Obama cuts U.S. aid to Egypt, but why?

President Obama has decided to withhold a significant amount of military aid to Egypt. The primary focus will be on the shipment of a dozen AH-64D Apache helicopters that were part of an $820 million order back in 2009.

The U.S. will continue to provide spare parts for U.S. military equipment Egypt already has. And it will continue to support counterterrorism initiatives and security efforts in the Sinai, where Egypt and Israel are cooperating.

Obama never cut off aid to the Muslim Brotherhood government of Mohammed Morsi, as Morsi tried to transform Egypt into an Islamist state. So it’s curious that Obama is now scaling back on aid to Egypt.

To be sure, U.S. law prohibits most aid to countries whose governments are overthrown in a military coup. Morsi was elected; the current regime came to power in what looked very much like a coup.

But the Obama administration has declined to find that there was a coup in Egypt. In any case, as I understand it, the administration’s significant but limited cutoff would not bring it into compliance with the law, assuming Morsi’s ouster was a coup.

So the cutoff isn’t driven by legal considerations.

This leaves two possible explanations. First, Obama is tilting towards the Muslim Brotherhood in its life and death struggle against the current Egyptian regime. Second, Obama is trying to incentivize the regime to be more democratic.

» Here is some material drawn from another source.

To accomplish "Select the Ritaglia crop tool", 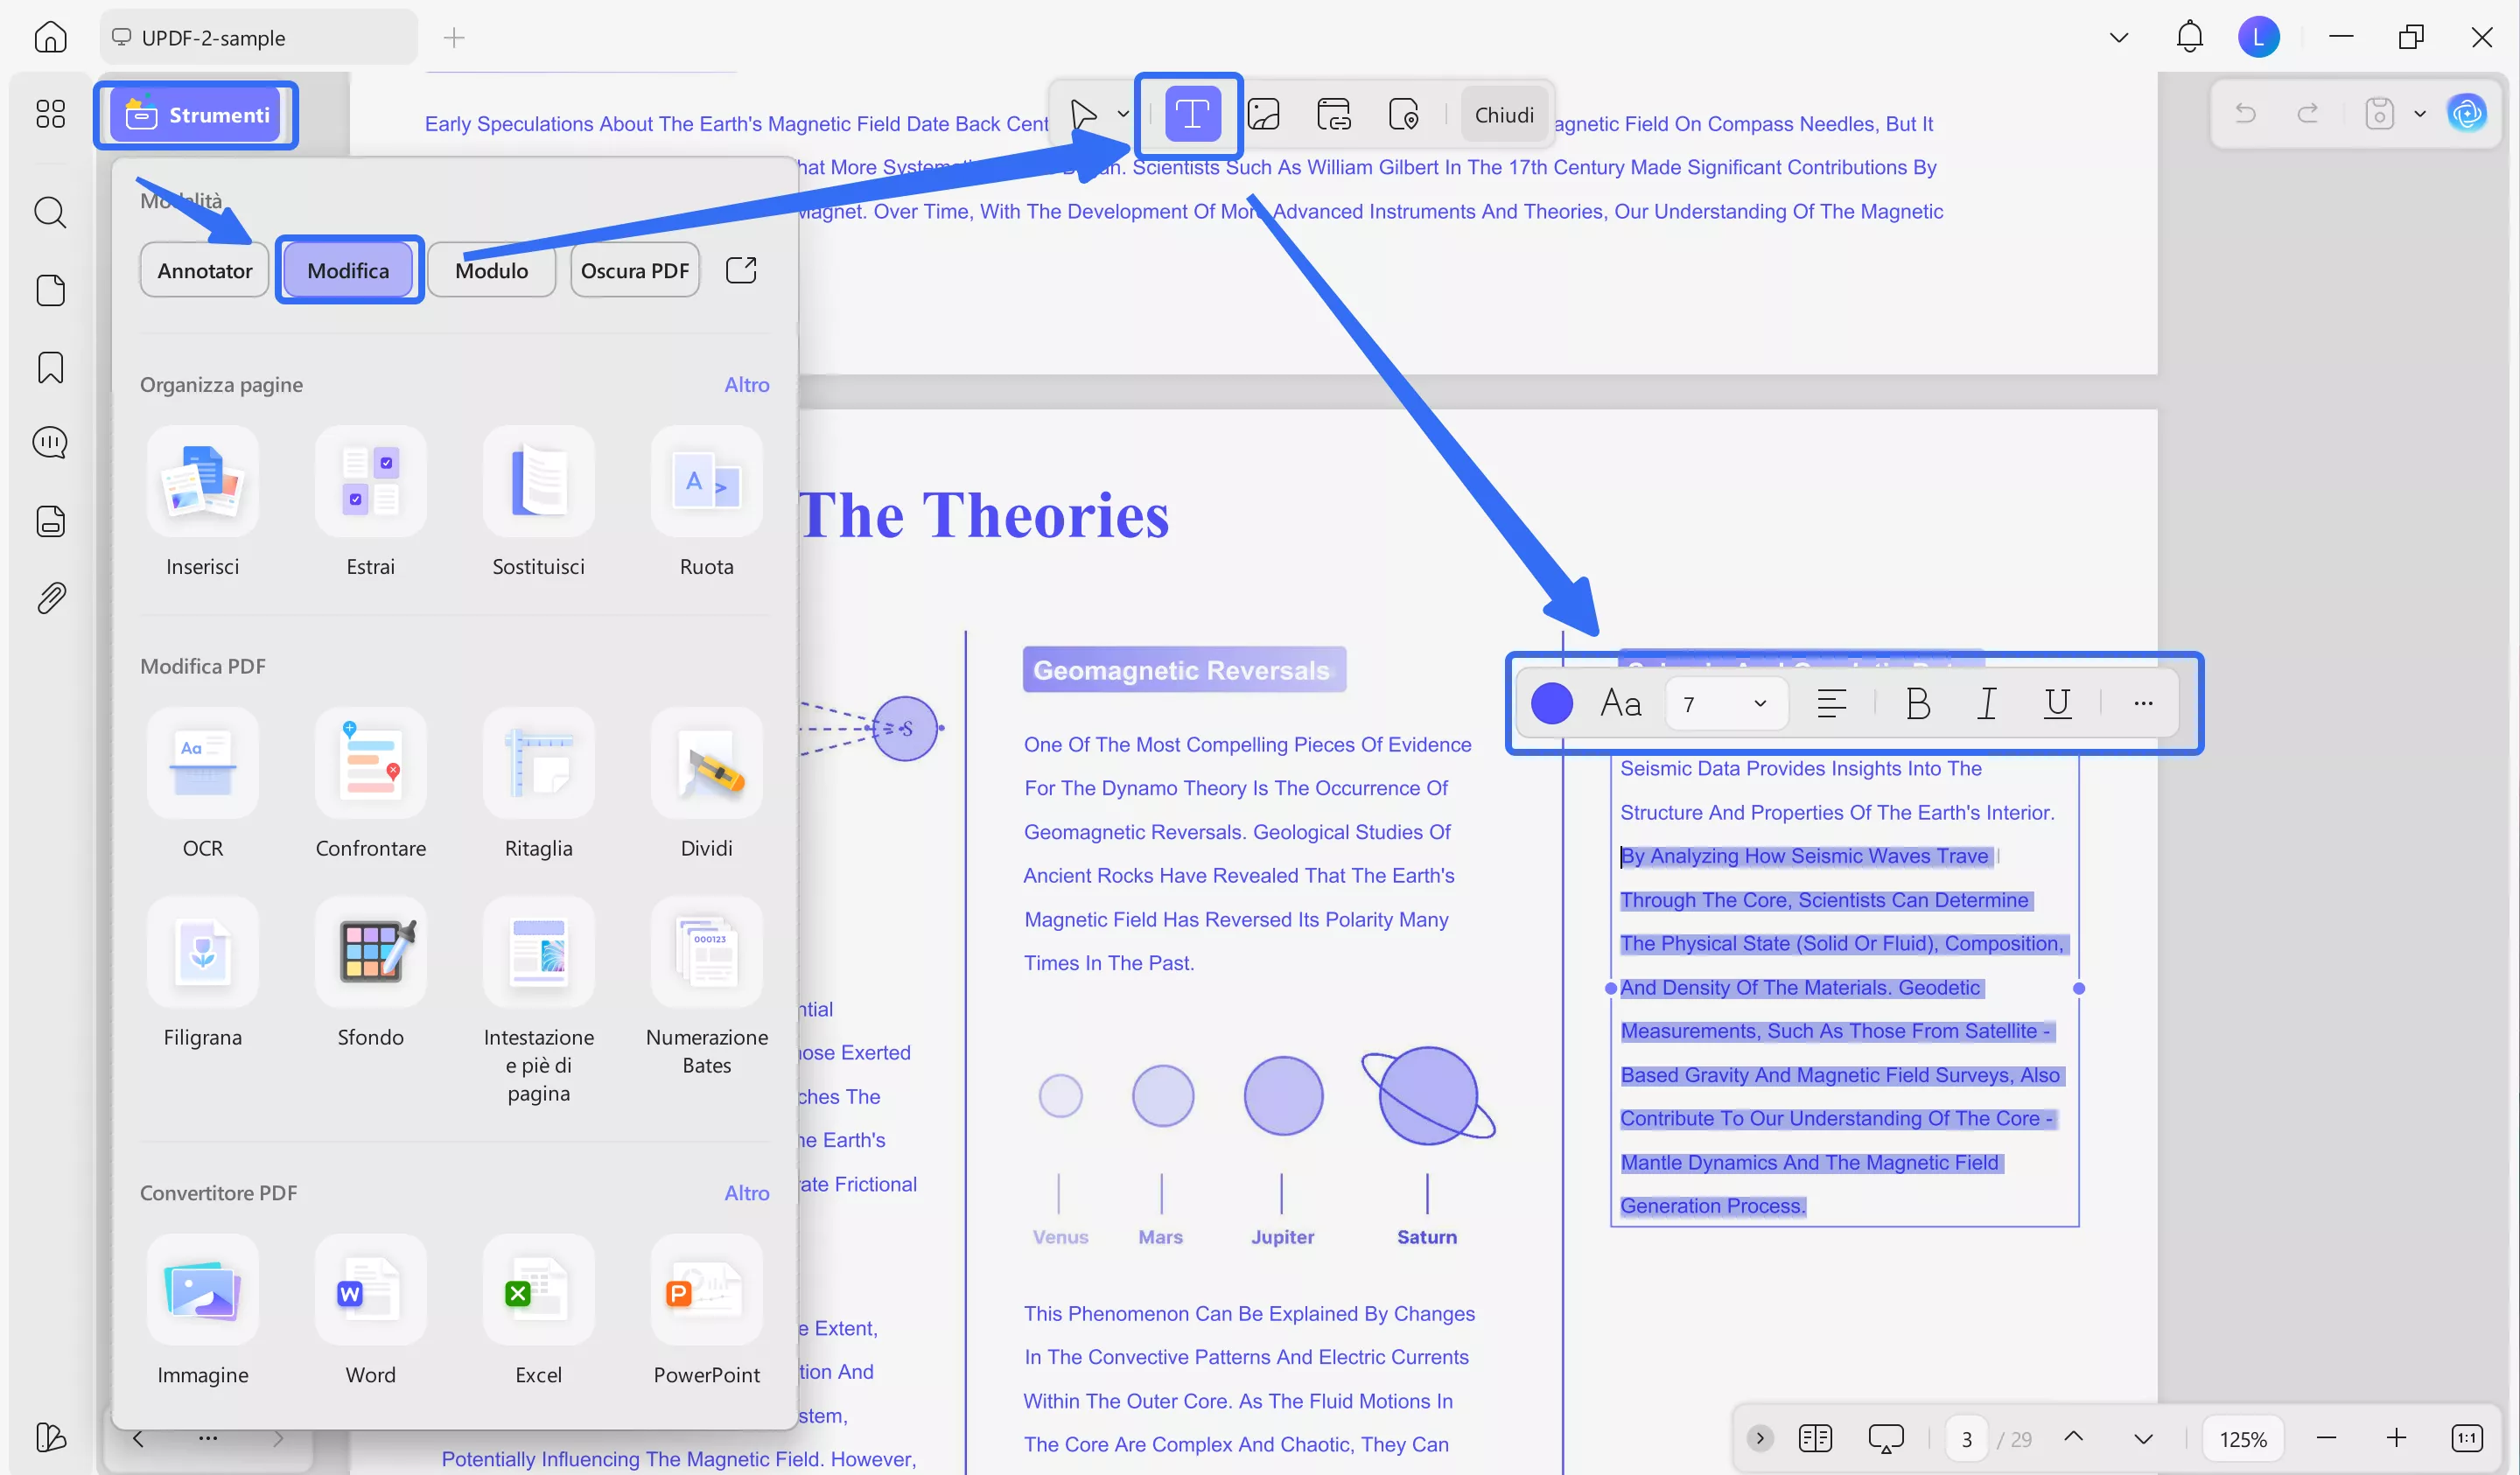I will tap(538, 764).
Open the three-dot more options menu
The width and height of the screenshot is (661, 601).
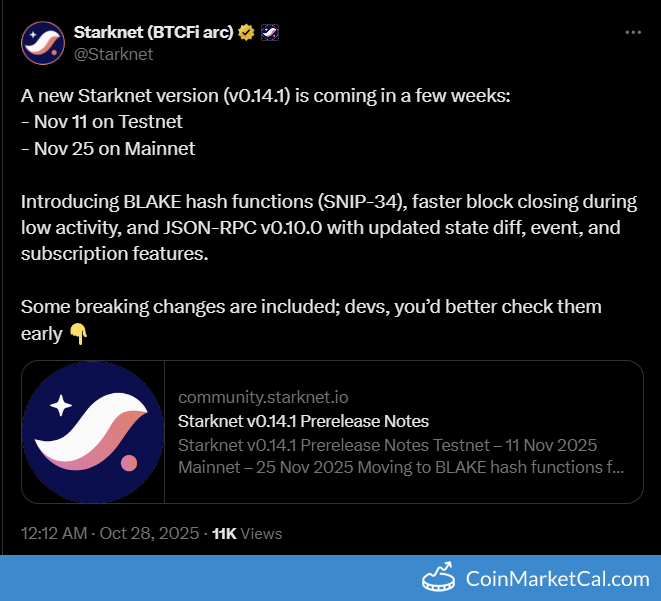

Frankly, I believe that Obama favors the Muslim Brotherhood in Egypt. His administration seems to consider it the wave of the future in the Middle East and perhaps wants it to be. Never mind that the Brotherhood is an anti-U.S., Israel-hating, Islamist organization with fascist tendencies.

But let’s give Obama the benefit of the doubt and assume that the aid cutoff is based solely on a desire to induce Egypt’s military leadership to behave more democratically. Does Obama’s decision make sense on these terms?

As a general matter, I believe that the U.S. should encourage Egypt’s military leadership in the direction of democracy. Otherwise, it might well become the Mubarak regime without Mubarak. As such, it will go the way of that regime, and probably not before too long.

But cutting military aid at this time still seems like a very bad idea for several reasons. First, the regime is still in a serious struggle with the Muslim Brotherhood. In recent days, hundreds have been killed in violence sparked by the Brotherhood. The regime cannot be expected to become genteel in the context of such a struggle, nor should we want it to.

Yet the timing of the aid cutoff suggests that it was precisely the military’s response to the Brotherhood’s most recent protests that led to Obama’s decision to cut aid. Thus, the cutoff is more likely to alienate what should be a key U.S. ally than to induce it to alter its behavior. Meanwhile, of course, it is also likely to provide encouragement to the Muslim Brotherhood in Egypt.

This leads to the second problem with the aid reduction — it may induce the regime to look elsewhere for arms. Russia comes to mind, although Putin would have to reconcile a decision to aid Egypt with all of its other interests in the region. Thanks in part to Obama, Russia may now have an embarrassment of riches when it comes to Middle Eastern countries over which to expand its influence.

This leads to the third problem — the impact of the aid reduction on other players in the region, particularly key Gulf States and Israel. These states are already dismayed by Obama’s feckless policy in Syria and the fact that he now is being “played” by the Iranian regime.

Topping this off with a punitive reduction of aid to a pro-American government that’s successfully fighting Islamists would destroy what little confidence our friends in the region still have in us. As Charles Krauthammer says, “If you’re an ally of the United States now, you’re wondering, ‘can we count on anything the Americans are going to do?’”

I fear that the answer, as long as Obama remains president, is “no.”